Le service Aereo, qui propose de regarder en streaming des programmes de télévision, a décidé de se placer en procédure de sauvegarde. Cet été, la Cour suprême américaine invalidait son astuce juridique qui devait lui éviter de négocier des accords avec les chaines.

La situation se corse pour Aereo, un service américain spécialisé dans la retransmission des chaînes de télévision en streaming. Dans un message publié sur son site officiel, la société annonce se placer sous la protection du chapitre 11 de la loi sur américaine les faillites afin de se réorganiser, quelques mois après le verdict défavorable de la Cour suprême.

Similaire à la procédure de sauvegarde en France, qui a par exemple été utilisée cet été par Qobuz, le chapitre 11 doit permettre à Aereo de préparer sereinement son redressement et de mettre entre parenthèses certaines procédures judiciaires en cours, qui mobilisent énormément de temps et d'argent.

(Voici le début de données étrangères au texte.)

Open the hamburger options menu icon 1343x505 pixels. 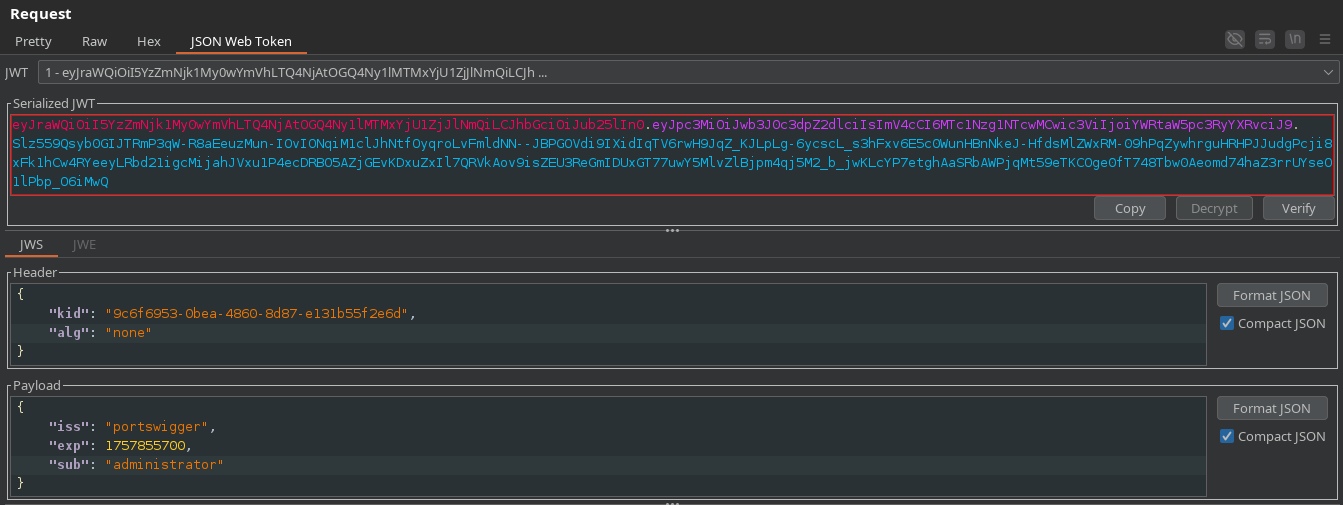(x=1324, y=40)
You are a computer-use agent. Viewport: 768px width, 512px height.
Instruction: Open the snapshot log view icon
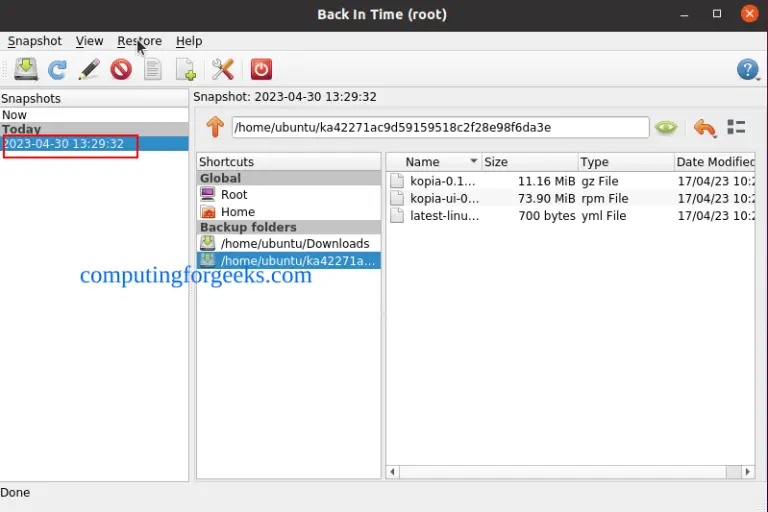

Aereo a subi un important revers cet été, lorsque la Cour suprême a renversé le jugement du tribunal de première instance qui avait jugé que l'activité de cette entreprise était légale au regard du droit d'auteur, scellant le sort juridique des plateformes en ligne qui permettent de visionner des programmes TV en streaming, par la rediffusion sur Internet des signaux émis en clair et gratuitement par ces chaînes.

Au lieu de capter lui-même les signaux pour les diffuser à la totalité de ses usagers, Aereo louait à ces derniers des petites antennes hertziennes pour créer un flux unique pour chacun d'entre eux. En fait, il s'agissait d'une antenne déportée permettant à chaque client de regarder la télévision à partir de "son" antenne, de n'importe où, sur n'importe quel appareil.

Aux yeux d'Aereo, il ne s'agissait pas d'une "communication au public" puisqu'à chaque fois la communication n'était destinée qu'à un seul abonné. Mais la justice a eu une lecture différente, en jugeant que le résultat final était identique à celui d'un diffuseur par câble ou par satellite. Or, celui-ci est soumis à l'obligation de négocier le droit au communication au public.